▶ _ABOUT THIS EXERCISE_
Within the entries below, the lines from the one with "聯絡我們 (67, 1600)" through the one with "[Яндекс Плюс] (1427, 35)" are to be set down exactly, both ends kept.
==================================================
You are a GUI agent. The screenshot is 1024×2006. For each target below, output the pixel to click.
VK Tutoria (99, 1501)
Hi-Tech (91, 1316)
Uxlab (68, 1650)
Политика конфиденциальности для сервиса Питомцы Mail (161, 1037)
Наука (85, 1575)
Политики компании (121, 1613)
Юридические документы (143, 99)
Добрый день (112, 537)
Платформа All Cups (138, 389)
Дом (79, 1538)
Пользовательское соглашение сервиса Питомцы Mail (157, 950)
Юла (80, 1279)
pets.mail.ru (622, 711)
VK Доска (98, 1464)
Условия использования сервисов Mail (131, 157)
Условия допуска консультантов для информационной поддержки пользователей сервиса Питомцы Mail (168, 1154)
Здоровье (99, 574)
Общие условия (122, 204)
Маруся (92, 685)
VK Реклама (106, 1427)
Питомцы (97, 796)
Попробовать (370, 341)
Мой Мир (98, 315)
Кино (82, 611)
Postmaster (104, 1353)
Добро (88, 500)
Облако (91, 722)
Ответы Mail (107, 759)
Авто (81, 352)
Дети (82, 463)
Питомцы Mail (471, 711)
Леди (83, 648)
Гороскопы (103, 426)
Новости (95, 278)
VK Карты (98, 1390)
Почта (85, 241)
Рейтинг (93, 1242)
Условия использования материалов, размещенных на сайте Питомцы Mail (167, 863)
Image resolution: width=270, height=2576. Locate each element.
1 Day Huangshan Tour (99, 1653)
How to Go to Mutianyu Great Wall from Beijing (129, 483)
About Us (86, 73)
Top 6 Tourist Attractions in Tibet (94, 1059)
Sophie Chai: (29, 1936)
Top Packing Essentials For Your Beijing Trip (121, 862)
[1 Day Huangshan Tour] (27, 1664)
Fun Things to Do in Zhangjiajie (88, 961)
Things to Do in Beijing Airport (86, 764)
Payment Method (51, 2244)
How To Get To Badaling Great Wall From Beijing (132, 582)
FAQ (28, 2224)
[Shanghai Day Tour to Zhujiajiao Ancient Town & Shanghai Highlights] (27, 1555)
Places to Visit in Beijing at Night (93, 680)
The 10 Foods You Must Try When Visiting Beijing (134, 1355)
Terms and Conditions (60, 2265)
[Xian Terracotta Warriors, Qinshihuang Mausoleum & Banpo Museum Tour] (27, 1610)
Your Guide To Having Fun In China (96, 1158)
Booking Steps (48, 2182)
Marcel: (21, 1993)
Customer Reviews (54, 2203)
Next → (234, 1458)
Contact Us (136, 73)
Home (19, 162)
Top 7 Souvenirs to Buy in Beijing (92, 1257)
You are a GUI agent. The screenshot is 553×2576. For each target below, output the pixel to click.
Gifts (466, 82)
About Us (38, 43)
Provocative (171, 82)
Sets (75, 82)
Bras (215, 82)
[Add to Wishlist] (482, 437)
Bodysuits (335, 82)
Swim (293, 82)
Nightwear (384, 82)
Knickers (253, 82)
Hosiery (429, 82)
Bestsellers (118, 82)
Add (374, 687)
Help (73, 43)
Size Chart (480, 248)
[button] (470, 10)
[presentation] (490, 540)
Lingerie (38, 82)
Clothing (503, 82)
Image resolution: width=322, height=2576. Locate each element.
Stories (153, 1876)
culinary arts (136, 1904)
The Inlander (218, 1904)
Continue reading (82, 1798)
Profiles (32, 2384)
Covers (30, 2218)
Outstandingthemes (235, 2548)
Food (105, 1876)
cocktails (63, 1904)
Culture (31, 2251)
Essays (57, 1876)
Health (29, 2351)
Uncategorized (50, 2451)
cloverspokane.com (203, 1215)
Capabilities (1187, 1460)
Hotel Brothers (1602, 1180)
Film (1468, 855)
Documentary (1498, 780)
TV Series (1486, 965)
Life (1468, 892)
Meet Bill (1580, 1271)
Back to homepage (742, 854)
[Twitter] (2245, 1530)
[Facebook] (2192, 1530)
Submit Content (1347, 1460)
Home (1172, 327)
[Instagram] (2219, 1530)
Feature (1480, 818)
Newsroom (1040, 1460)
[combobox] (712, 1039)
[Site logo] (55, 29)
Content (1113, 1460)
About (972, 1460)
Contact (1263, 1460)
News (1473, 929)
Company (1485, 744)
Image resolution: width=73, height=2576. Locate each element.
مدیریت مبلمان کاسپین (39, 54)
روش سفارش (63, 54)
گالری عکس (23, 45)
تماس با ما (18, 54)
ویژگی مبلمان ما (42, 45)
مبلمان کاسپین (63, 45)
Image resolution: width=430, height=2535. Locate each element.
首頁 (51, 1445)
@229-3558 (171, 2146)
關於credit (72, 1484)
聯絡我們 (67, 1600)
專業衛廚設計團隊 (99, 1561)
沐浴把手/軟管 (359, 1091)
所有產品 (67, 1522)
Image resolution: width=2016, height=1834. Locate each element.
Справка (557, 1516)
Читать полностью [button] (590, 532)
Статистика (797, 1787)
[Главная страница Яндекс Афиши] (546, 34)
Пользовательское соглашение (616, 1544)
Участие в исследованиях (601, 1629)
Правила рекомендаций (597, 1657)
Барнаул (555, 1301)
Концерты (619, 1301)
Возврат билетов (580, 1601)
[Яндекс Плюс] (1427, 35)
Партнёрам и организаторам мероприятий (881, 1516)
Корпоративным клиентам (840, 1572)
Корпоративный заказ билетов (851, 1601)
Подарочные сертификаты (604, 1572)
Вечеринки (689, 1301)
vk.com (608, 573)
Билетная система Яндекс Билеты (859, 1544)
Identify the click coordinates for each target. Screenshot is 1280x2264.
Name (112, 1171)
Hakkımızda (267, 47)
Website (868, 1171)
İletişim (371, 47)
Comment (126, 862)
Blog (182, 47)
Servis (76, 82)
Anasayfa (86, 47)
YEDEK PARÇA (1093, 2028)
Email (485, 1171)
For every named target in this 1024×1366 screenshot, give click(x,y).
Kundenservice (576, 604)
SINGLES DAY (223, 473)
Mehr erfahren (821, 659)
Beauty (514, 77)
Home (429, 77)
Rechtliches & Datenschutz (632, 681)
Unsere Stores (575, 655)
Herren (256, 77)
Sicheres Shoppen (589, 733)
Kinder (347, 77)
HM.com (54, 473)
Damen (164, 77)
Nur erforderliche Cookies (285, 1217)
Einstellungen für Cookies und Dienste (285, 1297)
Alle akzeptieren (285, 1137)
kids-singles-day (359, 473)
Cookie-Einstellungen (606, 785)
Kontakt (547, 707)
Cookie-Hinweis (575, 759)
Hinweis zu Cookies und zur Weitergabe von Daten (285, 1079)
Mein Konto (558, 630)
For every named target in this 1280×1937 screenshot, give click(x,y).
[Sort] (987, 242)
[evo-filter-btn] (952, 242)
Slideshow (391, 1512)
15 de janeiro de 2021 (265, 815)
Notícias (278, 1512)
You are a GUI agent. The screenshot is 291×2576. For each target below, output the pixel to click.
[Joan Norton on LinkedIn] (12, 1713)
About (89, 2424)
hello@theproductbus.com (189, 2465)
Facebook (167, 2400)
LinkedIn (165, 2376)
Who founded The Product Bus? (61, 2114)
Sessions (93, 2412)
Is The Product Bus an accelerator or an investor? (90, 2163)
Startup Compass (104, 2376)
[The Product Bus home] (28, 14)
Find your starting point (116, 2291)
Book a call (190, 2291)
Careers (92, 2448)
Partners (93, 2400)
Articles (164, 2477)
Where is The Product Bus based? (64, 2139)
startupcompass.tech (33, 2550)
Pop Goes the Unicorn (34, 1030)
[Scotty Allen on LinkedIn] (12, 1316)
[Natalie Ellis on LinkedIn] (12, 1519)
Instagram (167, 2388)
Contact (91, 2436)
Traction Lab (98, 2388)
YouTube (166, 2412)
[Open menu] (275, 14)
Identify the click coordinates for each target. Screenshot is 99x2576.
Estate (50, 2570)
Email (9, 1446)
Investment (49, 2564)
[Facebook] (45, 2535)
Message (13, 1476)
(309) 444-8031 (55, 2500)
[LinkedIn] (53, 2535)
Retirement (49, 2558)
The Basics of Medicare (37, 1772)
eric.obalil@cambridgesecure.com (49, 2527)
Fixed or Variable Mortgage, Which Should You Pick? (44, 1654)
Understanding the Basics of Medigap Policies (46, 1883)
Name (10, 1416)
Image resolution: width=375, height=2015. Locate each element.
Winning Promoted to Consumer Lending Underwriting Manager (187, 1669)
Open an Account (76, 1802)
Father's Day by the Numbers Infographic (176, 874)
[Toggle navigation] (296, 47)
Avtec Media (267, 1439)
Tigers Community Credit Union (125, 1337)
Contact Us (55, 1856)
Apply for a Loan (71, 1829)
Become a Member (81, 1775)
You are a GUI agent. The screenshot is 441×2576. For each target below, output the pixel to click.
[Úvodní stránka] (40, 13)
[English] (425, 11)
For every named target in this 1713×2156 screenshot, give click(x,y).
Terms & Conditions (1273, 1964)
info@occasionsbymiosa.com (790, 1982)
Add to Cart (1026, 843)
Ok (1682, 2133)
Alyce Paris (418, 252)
==================================================
▶ _EXERCISE RESPONSE_
聯絡我們 (67, 1600)
專業衛廚設計團隊 (99, 1561)
沐浴把手/軟管 (359, 1091)
所有產品 (67, 1522)
Image resolution: width=2016, height=1834. Locate each element.
Справка (557, 1516)
Читать полностью [button] (590, 532)
Статистика (797, 1787)
[Главная страница Яндекс Афиши] (546, 34)
Пользовательское соглашение (616, 1544)
Участие в исследованиях (601, 1629)
Правила рекомендаций (597, 1657)
Барнаул (555, 1301)
Концерты (619, 1301)
Возврат билетов (580, 1601)
[Яндекс Плюс] (1427, 35)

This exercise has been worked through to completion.